Word and item position rows
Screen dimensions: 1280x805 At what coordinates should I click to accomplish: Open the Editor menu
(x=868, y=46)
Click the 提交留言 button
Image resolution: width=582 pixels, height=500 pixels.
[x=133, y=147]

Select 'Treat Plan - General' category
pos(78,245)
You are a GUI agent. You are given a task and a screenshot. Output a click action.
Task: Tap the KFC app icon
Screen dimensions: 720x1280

Task instructions - Write out every line of the rows above again, requests included. Multiply each coordinate in the answers by 1.7 and round it to a whole number, with halves rounded up.

Finished exercise -
Screen dimensions: 1280x805 At what coordinates should I click to accomplish: Open the Editor menu
(x=1476, y=78)
Click the 提交留言 button
Image resolution: width=582 pixels, height=500 pixels.
[x=226, y=250]

Select 'Treat Plan - General' category
pos(133,417)
You are a GUI agent. You are given a task and a screenshot. Output a click action.
Task: Tap the KFC app icon
Screen dimensions: 720x1280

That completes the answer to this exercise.